TEXTE FOURNI:

※ ※ ※

L'introduction commence par une remarquable mise au point sur l'ensemble des informations dont nous disposons sur Trogue Pompée et Justin. Borgna y rend compte également de sa méthode et de ses objectifs. Il s'est agi pour elle de tenir compte de la technique de l'épitomateur et de déterminer la nature des transformations opérées par Justin afin de vérifier de la sorte si celui-ci a compromis ou non la qualité de l'information historique que Trogue Pompée avait voulu offrir à ses lecteurs.

Sur Trogue Pompée lui-même, Borgna se prononce avec raison en faveur de l'hypothèse selon laquelle l'aïeul ayant reçu le premier la ciuitas aurait été le grand-père (auus) de l'auteur et non pas son bisaïeul (proauus) comme le suggéraient certains; de même, Borgna discrédite la position de ceux qui voulaient que le C. Caesar au service duquel s'était trouvé le père de Trogue Pompée fût le fils de Julia et d'Agrippa, et non point le conquérant des Gaules. L'auteur fait ici valoir l'absurdité d'une position qui conduisait à introduire un écart de 60 ans entre le père de Trogue Pompée, supposé avoir servi lors de la campagne de C. César en Orient entre 1 avant J.-C. et 1 après, et son frère, dont on sait, sans le moindre doute, qu'il avait servi Pompée lors de la dernière campagne contre Mithridate qui s'était achevée en 63 avant J.-C. Borgna suggère pour sa part que le personnage de Pompée intervenant en qualité d'interprète dans la Guerre des Gaules serait le père de l'auteur des Histoires Philippiques. Cette proximité du père de Trogue Pompée avec César rendrait compte, au demeurant, du goût du fils pour le style indirect, que Trogue Pompée père aurait appris à apprécier en servant l'auteur des fameux Commentaires.

Concernant le choix du titre des Histoire Philippiques, Borgna fait valoir à juste titre l'importance de la place de la Macédoine dans l'économie de l'œuvre. Peut-être aurait-il fallu ici aller un peu plus loin et suggérer qu'il s'agissait en réalité de l'histoire des royaumes 'philippiques', que nous appellerions aujourd'hui 'histoire hellénistique', et que Trogue Pompée a traitée jusqu'à son terme, à savoir la bataille d'Actium traitée au livre 40, avant d'illustrer dans la suite de son récit la nouvelle orientation du monde sous les auspices augustéens.

※ ※ ※

DONNÉES FOURNIES:

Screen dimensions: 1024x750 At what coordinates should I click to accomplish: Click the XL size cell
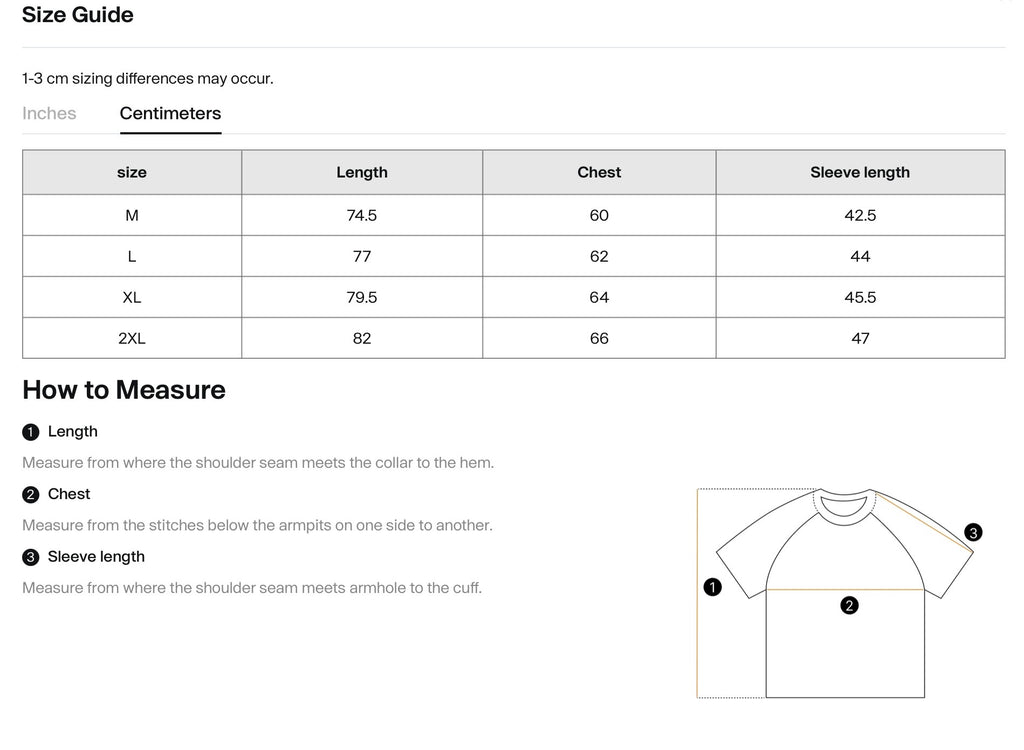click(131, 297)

※ ※ ※

PROBLÈME COURT: Recopiez le passage du texte sur Trogue Pompée et Justin qui commence aux mots "L'introduction commence par" et s'arrête après "à ses lecteurs.".

RÉPONSE À L'EXERCICE:
L'introduction commence par une remarquable mise au point sur l'ensemble des informations dont nous disposons sur Trogue Pompée et Justin. Borgna y rend compte également de sa méthode et de ses objectifs. Il s'est agi pour elle de tenir compte de la technique de l'épitomateur et de déterminer la nature des transformations opérées par Justin afin de vérifier de la sorte si celui-ci a compromis ou non la qualité de l'information historique que Trogue Pompée avait voulu offrir à ses lecteurs.